_ФРАГМЕНТ ИСТОЧНИКА_:
Очень важно следующее обстоятельство. Распоряжение Николая Павловича от 30 июня 1841 года («…дабы поручик Лермонтов непременно состоял налицо во фронте и чтобы начальство отнюдь не осмеливалось ни под каким предлогом удалять его от фронтовой службы в своем полку») никак не вяжется с версией о заговоре из Петербурга: абсурдно полагать, что Николай I, при всем его недоброжелательном отношении к Михаилу Юрьевичу, санкционировал заговор против Лермонтова в Пятигорске и одновременно потребовал, чтобы он не отлучался от службы в Тенгинском пехотном полку, на Черноморском побережье. Кстати, Бенкендорф, направлявший Кушинникова в апреле 1841-го в Пятигорск, не предполагал, что через некоторое время там появится Лермонтов.
В 1952 году Константин Паустовский написал лиричную повесть о М. Ю. Лермонтове «Разливы рек», которая заканчивалась, однако, весьма необычно: «…последнее, что он (Лермонтов) заметил на земле, — одновременно с выстрелом Мартынова ему почудился второй выстрел, из кустов под обрывом, над которым он стоял» [68].
Но ведь еще в 1941 году, к 100-летию со дня гибели поэта, К. Паустовский написал книгу «Поручик Лермонтов», где подробно воспроизводит дуэль Лермонтова с Мартыновым и ни слова не пишет о «выстреле из кустов». Литературоведы расценили эпизод дуэли в повести «Разливы рек» как проявление фантазии Константина Георгиевича. Тем не менее, многотысячными тиражами изданных книг Паустовского стала распространяться версия тайного стрелка-убийцы.

_ИСХОДНЫЕ ДАННЫЕ_:
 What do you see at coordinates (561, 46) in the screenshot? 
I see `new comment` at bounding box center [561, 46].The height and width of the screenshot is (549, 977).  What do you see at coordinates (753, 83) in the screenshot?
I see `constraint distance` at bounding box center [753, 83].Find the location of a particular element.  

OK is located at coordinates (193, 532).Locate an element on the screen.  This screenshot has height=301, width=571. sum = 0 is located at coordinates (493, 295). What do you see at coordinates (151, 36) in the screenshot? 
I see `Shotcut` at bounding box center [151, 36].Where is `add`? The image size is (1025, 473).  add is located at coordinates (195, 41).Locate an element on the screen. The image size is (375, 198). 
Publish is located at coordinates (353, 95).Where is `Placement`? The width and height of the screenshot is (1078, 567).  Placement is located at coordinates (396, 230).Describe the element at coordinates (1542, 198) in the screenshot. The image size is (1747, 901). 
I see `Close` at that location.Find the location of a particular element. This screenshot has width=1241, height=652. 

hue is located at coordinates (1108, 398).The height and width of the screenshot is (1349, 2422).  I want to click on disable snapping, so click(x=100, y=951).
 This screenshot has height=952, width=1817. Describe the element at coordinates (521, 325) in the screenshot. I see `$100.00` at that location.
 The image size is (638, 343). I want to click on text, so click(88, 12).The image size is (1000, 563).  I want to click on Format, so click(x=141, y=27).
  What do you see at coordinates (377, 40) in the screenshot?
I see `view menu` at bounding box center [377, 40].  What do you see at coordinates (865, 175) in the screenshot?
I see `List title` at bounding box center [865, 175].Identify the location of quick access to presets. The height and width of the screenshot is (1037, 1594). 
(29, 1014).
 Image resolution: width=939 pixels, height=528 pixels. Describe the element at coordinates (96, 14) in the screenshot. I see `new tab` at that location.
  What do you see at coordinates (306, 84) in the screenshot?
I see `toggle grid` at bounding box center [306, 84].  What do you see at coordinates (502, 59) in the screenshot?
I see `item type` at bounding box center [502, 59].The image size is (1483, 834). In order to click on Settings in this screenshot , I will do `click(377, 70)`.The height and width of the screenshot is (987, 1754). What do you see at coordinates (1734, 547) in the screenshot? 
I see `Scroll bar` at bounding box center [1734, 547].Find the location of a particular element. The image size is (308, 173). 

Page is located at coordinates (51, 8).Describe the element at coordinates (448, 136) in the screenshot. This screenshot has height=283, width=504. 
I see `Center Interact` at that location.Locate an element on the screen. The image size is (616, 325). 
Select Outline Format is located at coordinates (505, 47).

_О ЗАДАНИИ_: Процитируйте фрагмент источника, начиная со слов «В 1952 году» и заканчивая словами «версия тайного стрелка-убийцы.».

_ОТВЕТ_:
В 1952 году Константин Паустовский написал лиричную повесть о М. Ю. Лермонтове «Разливы рек», которая заканчивалась, однако, весьма необычно: «…последнее, что он (Лермонтов) заметил на земле, — одновременно с выстрелом Мартынова ему почудился второй выстрел, из кустов под обрывом, над которым он стоял» [68].
Но ведь еще в 1941 году, к 100-летию со дня гибели поэта, К. Паустовский написал книгу «Поручик Лермонтов», где подробно воспроизводит дуэль Лермонтова с Мартыновым и ни слова не пишет о «выстреле из кустов». Литературоведы расценили эпизод дуэли в повести «Разливы рек» как проявление фантазии Константина Георгиевича. Тем не менее, многотысячными тиражами изданных книг Паустовского стала распространяться версия тайного стрелка-убийцы.